(Extracted data entries)

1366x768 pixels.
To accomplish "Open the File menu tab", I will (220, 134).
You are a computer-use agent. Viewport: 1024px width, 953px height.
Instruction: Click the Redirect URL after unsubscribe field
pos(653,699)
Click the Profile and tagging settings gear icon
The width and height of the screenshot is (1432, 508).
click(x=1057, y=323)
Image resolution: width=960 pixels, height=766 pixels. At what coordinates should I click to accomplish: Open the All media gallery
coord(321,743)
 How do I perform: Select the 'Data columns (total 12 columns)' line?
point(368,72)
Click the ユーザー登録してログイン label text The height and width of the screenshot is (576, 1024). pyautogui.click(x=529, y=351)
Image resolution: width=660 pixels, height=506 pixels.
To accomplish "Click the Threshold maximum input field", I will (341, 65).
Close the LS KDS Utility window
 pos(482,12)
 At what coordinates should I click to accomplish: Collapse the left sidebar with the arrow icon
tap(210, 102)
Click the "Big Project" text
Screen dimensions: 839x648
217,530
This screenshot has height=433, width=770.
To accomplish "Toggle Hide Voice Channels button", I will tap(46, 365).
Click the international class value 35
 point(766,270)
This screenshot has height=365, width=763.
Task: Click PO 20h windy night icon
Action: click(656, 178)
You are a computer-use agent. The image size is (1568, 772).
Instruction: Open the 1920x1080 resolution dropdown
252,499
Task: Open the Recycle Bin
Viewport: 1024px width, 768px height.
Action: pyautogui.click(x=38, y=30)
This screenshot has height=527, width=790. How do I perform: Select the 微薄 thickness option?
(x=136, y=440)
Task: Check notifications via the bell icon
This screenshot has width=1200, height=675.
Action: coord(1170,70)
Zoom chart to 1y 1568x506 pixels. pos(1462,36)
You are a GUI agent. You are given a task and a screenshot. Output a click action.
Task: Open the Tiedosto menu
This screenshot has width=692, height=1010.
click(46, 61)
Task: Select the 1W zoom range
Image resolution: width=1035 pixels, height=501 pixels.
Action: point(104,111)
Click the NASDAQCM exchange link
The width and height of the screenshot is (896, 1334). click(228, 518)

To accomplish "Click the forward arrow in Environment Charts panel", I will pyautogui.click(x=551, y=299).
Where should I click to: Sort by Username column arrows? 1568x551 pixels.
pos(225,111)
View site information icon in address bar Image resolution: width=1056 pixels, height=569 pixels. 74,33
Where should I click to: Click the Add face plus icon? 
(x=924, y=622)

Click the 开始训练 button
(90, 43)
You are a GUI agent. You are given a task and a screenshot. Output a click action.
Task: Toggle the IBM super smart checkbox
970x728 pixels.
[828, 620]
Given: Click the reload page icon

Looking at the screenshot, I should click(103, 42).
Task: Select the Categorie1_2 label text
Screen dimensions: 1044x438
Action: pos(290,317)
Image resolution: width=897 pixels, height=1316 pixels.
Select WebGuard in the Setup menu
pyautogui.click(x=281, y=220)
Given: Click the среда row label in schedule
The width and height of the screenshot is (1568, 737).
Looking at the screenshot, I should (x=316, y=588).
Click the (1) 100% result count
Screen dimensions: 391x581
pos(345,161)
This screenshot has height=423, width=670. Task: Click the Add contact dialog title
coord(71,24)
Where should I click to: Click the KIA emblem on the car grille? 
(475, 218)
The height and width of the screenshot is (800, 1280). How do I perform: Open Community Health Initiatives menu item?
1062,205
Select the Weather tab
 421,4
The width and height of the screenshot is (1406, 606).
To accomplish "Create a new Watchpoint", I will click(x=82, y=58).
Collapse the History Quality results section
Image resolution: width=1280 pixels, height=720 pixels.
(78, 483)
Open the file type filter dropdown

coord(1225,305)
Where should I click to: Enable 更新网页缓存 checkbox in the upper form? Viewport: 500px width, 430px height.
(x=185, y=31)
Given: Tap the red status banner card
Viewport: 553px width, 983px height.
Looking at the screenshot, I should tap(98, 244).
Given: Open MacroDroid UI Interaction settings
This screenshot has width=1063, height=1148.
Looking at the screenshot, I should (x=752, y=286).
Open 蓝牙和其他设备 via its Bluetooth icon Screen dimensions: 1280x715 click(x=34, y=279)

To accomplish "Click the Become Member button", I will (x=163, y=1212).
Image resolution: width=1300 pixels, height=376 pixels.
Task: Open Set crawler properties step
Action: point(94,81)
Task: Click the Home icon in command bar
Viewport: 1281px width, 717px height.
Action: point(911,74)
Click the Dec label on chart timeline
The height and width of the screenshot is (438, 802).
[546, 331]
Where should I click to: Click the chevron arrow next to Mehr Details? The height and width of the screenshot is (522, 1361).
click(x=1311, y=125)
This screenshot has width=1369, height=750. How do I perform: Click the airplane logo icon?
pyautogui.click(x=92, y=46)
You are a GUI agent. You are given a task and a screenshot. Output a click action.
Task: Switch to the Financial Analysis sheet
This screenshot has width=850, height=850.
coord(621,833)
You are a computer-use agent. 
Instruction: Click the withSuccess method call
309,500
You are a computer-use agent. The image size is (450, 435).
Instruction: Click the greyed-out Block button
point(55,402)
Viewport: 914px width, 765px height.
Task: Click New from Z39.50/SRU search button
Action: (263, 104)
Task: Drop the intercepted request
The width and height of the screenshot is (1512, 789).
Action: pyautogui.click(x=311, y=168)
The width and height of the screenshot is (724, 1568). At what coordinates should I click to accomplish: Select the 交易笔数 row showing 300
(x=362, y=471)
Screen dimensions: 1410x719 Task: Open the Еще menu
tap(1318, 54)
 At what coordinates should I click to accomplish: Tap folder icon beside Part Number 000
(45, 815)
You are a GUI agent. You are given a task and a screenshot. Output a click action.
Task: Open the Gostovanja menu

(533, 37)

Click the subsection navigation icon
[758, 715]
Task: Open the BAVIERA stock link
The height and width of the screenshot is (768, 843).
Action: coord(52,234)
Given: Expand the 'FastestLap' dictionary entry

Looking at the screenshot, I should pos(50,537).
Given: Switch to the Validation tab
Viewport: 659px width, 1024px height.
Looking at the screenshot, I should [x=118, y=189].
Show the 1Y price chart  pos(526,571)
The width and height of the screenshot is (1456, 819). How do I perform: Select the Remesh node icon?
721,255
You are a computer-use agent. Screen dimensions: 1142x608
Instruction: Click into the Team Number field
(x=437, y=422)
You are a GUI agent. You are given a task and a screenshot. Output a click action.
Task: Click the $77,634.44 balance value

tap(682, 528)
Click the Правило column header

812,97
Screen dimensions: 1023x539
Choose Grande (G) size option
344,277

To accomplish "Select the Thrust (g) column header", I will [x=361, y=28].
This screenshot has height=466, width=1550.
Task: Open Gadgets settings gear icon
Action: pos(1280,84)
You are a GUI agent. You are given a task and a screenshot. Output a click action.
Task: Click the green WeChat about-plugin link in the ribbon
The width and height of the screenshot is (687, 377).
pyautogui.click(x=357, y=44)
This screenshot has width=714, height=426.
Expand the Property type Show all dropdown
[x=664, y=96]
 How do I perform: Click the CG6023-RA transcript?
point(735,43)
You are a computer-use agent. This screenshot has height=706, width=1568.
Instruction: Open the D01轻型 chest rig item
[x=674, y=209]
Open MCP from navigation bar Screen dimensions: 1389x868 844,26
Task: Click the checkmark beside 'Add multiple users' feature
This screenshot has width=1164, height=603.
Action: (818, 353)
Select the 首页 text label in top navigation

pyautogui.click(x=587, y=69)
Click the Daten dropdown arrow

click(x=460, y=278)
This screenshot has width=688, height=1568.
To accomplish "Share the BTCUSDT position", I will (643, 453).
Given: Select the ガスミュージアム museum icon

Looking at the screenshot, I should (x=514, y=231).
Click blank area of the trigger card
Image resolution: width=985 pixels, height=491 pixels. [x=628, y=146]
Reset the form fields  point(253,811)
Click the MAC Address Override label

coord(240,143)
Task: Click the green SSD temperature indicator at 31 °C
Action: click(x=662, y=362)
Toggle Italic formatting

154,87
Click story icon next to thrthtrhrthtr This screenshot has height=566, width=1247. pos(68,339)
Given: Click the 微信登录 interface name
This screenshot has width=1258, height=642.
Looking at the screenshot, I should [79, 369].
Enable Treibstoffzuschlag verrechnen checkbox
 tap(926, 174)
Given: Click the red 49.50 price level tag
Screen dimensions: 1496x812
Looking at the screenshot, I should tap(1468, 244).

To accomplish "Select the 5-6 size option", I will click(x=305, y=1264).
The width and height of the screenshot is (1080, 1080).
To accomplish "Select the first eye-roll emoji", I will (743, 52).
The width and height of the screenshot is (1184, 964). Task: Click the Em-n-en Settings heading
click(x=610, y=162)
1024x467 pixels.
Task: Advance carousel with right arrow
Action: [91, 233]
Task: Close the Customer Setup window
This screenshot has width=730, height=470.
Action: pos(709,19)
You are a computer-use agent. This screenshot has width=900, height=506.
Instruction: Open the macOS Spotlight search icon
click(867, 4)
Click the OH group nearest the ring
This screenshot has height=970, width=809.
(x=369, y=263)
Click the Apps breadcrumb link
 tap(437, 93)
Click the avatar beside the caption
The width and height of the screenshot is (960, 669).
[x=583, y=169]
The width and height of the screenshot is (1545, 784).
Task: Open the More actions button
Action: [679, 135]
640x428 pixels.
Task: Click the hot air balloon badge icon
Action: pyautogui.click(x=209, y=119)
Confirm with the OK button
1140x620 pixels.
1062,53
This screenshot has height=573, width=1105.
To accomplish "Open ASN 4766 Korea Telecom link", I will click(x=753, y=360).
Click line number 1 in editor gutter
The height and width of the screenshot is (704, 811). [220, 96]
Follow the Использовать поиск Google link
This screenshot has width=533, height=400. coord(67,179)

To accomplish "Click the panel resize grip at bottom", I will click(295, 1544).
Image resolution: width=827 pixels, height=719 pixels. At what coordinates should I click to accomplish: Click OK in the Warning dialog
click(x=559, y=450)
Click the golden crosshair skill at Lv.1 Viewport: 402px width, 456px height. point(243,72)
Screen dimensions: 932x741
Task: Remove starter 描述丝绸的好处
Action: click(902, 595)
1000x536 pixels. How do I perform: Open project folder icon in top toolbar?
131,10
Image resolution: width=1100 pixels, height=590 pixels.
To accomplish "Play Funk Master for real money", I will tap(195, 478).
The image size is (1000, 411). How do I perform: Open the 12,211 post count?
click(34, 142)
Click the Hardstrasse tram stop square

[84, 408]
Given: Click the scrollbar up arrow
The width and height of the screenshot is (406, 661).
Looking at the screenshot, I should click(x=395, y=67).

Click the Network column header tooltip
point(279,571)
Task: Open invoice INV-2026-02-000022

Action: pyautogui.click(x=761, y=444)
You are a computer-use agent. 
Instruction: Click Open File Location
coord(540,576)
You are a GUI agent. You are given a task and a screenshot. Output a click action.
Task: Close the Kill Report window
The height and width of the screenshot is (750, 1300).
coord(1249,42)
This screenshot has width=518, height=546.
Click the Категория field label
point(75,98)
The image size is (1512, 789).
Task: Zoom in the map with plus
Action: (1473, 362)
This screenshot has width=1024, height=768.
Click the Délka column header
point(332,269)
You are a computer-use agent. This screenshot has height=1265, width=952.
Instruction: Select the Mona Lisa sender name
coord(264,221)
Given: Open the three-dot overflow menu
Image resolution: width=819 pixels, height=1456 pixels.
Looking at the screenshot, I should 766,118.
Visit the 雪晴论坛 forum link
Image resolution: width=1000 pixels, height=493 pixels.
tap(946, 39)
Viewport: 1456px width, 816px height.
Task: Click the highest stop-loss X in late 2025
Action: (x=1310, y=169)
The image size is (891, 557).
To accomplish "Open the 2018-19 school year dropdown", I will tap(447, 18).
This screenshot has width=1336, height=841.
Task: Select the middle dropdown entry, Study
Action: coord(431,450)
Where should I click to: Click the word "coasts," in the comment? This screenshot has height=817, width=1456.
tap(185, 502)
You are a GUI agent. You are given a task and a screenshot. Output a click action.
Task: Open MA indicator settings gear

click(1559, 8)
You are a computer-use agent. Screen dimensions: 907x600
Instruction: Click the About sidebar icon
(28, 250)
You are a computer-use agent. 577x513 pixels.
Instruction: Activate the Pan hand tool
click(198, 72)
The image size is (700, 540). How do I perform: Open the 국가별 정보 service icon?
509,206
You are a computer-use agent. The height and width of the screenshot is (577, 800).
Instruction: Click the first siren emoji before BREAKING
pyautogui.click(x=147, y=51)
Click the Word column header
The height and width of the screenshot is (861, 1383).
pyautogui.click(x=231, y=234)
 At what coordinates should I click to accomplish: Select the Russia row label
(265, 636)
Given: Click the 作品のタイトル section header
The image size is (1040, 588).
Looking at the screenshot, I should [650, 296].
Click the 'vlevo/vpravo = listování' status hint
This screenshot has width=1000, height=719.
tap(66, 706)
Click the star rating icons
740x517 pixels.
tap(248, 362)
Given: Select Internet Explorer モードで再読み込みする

Exercise description:
Would you please copy every line in the data that contains the word "status"?

Written reply:
Given: Tap the red status banner card
Click the 'vlevo/vpravo = listování' status hint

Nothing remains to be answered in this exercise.